Process optimization, thermal hazard evaluation and reaction mechanism of m-xylene nitration using HNO₃-Ac₂O as nitrating reagent

Nitro-m-xylenes (NMX) was synthesized in semi-batch mode via m-xylene nitration using nitric acid-acetic anhydride (HNO₃-Ac₂O) as nitrating reagent in this work. The nitration process was optimized by response surface methodology. The yield of NMX could reach 92.40% under the optimal conditions of jacket temperature of 20 °C, 0.15 mol of HNO₃ and 0.19 mol of Ac₂O. Corresponding large reaction enthalpy (ΔH=240.9 kJ/mol) and adiabatic temperature rise (ΔT_ad,r =398.1 K) indicated the serious hazards of nitration in a thermal runaway scenario. Pyrolysis of nitration products occurred at about 320–400 °C by differential scanning calorimetry tests.

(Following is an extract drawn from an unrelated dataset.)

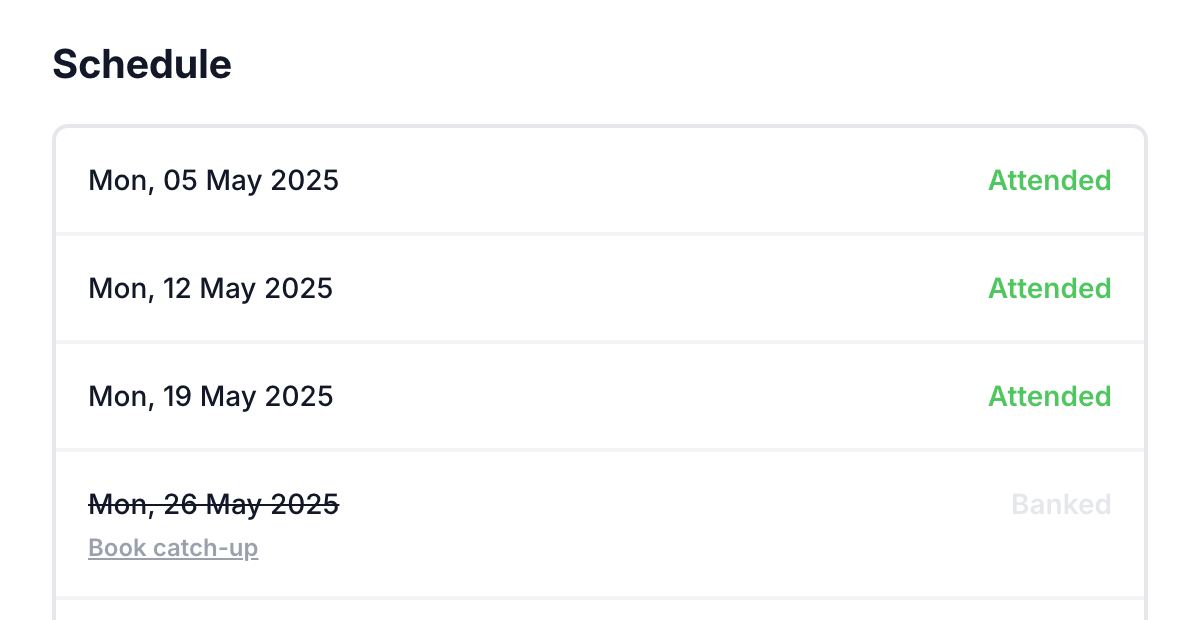The height and width of the screenshot is (620, 1196).
Task: Click the Attended status for 12 May
Action: 1049,289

The reaction order of the pyrolysis was determined to be 1.2 by adiabatic kinetic analysis. Thermal risk of the nitration process was assessed to be acceptable and level 1 via the risk matrix and Stoessel criticality diagram analyses, respectively. Furthermore, detailed nitration mechanisms for NO₂⁺ generation and aromatic substitution were presented. The activation free enthalpy and free energy parameters for each step were calculated by density functional theory (DFT). These findings can help understand the exothermic sources of m-xylene nitration and guide the intrinsically safer design and scale-up of the process.